WHAT YOU NEED TO DO: In the text below on resolving page faults, besides the page to supply, what does the kernel also pass along so that the server can determine which kernel sent the message?

SOURCE DOCUMENT:
* * * * * * * * *

not a security problem: clients must [[trust]] the server from whom they
obtain memory objects and also the servers with whom they share
the object.  Multiple memory managers are a reality that should be
dealt with gracefully: they are useful for network transparent
mappings etc.


# Resolving Page Faults

>       (G) Client      ________
>           resumed    /        \
>                     |   Mach   |
>      (A) Fault +----|------+   |  \ (B) m_o_request  (C) store_read
>            ____|___  \_____|__/ |\  \| ________         _________  
>           /    +---\-------+       \  /        \       /         \ 
>          |  Client  |          (F)   |  Server  |<===>|  storeio  |
>           \________/       m_o_supply \________/       \_________/ 
>                                           (E) return data  | ^
>                                                            | | (D) device_read 
>                                                            v |
>                                                          ________
>                                                         / Device \
>                                                        |  Driver  |
>                                                         \________/
>                                                            | ^
>                                                            | |
>                                                            v
>                                                       ____________
>                                                      /  Hardware  \

(A) The client does a memory access and faults.  The kernel catches
the fault and maps the address to the appropriate memory object.  It
then invokes the memory\_object\_request method on the associated
capability.  (In addition to the page to supply, it also supplies the
control port so that the server can determine which kernel
sent the message.)

(B) The manager dequeues the message.  On the Hurd, this is translated
into a store\_read: a function in the libstore library which is used to
transparently manage block devices.  The storeio server starts off as
a separate process, however, if the server has the appropriate
permission, the backing object can be contacted directly by the
server.  This layer of indirection is desirable when, for instance, a
storeio running as root may want to only permit read only access to a
resource, yet it cannot safely transfer its handle to the client.  In
this case, it would proxy the requests.

* * * * * * * * *

INFORMATION PROVIDED:

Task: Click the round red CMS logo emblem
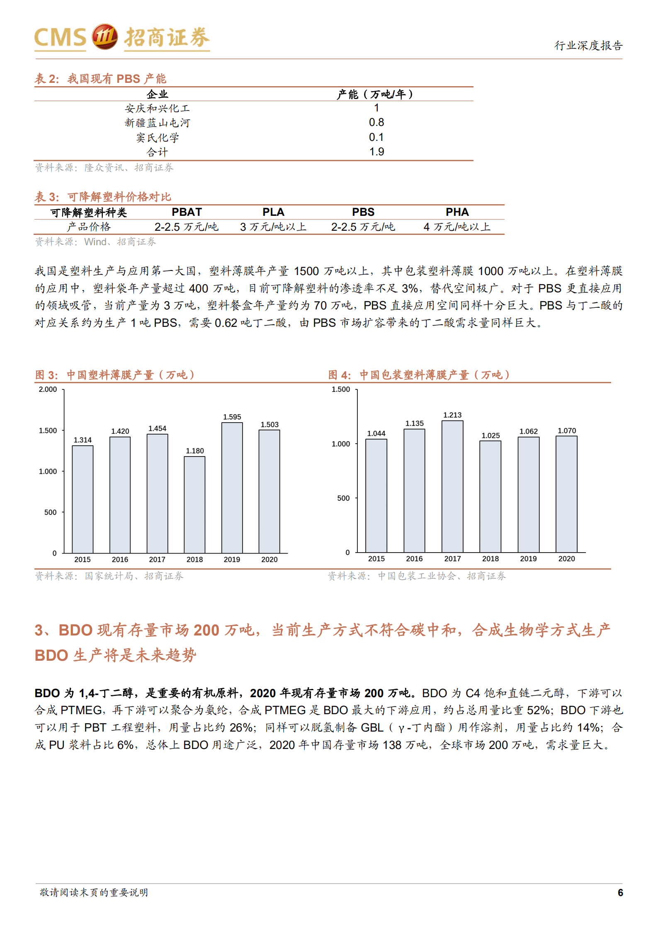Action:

* * * * * * * * *

ANSWER: The control port.